L’introduction présente la structure et les étapes du cycle opérationnel de l’approche PNIN, ainsi que les principes fondamentaux et le champ d’application d’une PNIN.
Elle décrit également le processus de dialogue fondé sur les données instauré entre les décideurs politiques et les analystes, qui occupe une place centrale dans l’approche PNIN.

  • L’approche PNIN

    À l’échelle nationale, la PNIN est ancrée dans les institutions et les systèmes existants de coordination multisectorielle de la nutrition. L’analyse des données disponibles permet de générer des informations factuelles, à partir desquelles les parties prenantes (infra)nationales peuvent orienter les politiques, les programmes et les investissements pour la nutrition.

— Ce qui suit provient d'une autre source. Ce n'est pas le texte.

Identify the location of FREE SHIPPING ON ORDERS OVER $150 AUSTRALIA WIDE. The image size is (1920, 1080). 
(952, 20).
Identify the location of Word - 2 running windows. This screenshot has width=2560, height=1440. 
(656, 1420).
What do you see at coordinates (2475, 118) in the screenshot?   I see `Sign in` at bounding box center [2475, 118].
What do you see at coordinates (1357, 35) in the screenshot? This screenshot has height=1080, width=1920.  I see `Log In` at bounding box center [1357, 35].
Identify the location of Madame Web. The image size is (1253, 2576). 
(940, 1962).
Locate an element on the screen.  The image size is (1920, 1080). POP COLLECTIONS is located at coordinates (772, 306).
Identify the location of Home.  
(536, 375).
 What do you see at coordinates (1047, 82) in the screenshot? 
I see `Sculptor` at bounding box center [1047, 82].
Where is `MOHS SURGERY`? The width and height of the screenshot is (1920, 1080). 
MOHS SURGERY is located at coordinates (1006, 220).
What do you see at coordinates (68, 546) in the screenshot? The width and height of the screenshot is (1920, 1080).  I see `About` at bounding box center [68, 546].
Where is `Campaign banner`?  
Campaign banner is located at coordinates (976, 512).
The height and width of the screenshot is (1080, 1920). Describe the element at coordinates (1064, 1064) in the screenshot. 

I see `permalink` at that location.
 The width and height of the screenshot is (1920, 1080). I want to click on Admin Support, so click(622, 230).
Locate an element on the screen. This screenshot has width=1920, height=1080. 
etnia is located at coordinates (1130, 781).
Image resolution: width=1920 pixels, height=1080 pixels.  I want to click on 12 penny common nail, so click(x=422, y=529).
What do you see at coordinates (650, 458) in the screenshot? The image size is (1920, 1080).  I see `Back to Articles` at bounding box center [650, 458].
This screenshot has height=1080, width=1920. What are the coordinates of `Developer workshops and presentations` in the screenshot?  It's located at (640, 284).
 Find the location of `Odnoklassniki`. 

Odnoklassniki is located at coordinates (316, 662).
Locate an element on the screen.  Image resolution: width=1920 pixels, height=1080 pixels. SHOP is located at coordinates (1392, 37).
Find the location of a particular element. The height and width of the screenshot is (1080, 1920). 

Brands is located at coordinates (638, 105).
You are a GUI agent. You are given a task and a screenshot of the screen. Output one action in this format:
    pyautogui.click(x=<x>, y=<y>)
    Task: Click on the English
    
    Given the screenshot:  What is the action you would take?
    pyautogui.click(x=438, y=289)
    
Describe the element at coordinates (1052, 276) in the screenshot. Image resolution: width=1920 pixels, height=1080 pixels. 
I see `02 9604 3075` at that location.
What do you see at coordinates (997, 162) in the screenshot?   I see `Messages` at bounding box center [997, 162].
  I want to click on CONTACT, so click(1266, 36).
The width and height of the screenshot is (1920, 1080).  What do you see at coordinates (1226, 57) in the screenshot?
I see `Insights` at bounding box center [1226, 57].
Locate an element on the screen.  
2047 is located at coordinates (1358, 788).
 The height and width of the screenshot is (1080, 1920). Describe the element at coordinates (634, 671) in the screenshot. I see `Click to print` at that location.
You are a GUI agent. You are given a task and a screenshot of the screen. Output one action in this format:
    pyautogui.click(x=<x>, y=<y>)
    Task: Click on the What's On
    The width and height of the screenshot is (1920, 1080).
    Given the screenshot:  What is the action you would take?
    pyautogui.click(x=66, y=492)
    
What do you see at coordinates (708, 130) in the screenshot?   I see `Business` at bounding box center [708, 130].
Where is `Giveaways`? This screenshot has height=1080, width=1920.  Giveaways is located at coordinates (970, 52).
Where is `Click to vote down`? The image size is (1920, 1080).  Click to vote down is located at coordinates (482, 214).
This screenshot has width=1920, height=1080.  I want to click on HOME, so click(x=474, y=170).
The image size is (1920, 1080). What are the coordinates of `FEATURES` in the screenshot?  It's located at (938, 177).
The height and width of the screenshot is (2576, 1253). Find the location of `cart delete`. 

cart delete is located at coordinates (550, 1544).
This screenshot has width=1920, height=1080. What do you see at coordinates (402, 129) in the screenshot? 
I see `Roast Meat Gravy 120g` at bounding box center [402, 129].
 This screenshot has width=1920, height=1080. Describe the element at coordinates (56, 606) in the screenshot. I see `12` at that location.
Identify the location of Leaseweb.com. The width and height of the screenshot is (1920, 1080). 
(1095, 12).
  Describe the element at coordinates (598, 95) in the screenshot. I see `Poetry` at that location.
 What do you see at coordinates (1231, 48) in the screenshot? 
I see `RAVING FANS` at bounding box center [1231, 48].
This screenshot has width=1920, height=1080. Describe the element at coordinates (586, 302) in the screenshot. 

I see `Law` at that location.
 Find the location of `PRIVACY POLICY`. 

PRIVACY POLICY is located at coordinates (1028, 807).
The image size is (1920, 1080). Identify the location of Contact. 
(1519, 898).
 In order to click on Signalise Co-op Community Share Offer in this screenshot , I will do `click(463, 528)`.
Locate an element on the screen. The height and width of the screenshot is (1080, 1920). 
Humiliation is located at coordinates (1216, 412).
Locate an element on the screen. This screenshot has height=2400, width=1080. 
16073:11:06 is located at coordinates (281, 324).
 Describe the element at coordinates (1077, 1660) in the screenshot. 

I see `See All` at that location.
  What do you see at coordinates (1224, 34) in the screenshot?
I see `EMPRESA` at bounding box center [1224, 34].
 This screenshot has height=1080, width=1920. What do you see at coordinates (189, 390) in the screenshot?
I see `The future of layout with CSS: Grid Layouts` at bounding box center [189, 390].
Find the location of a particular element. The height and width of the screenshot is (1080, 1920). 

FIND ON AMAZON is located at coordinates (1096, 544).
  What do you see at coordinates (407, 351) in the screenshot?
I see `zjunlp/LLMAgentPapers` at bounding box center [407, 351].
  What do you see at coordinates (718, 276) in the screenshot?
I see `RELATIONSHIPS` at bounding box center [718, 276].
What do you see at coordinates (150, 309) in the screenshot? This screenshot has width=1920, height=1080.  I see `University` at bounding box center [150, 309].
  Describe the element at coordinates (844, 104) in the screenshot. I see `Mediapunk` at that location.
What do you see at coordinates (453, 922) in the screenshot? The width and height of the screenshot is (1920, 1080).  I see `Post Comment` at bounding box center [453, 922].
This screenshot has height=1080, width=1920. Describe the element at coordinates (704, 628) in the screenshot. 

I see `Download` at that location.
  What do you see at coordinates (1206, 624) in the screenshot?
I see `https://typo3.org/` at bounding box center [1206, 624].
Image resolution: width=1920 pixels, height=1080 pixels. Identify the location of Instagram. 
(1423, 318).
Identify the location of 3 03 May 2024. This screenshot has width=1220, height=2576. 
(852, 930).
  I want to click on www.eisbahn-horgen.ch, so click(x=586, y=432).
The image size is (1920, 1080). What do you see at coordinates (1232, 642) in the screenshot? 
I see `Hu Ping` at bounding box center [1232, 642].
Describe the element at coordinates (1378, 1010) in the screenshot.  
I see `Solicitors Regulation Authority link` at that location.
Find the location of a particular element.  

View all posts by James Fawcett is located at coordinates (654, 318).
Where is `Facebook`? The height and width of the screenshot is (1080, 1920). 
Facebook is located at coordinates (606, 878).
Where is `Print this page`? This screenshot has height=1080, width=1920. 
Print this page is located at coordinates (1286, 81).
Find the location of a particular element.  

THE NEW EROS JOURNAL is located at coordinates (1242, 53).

    Cette démarche s’inscrit dans le cycle opérationnel de la PNIN, constitué de trois éléments :

    • Formulation de questions suivant les priorités nationales.
    • Analyse de données afin de répondre aux questions posées.
    • Communication des résultats au gouvernement.

    Ce cycle opérationnel s’appuie sur une structure comprenant deux piliers :

    • Une composante axée sur les politiques, dont les acteurs assurent l’organisation et la coordination du comité consultatif multisectoriel. Ces acteurs jouent un rôle essentiel dans la formulation des questions relatives aux politiques, l’interprétation des résultats d’analyse des données, et la communication des conclusions.
    • Une composante axée sur les données, dont les acteurs regroupent et centralisent les données multisectorielles dans une base de données et procèdent à leur analyse.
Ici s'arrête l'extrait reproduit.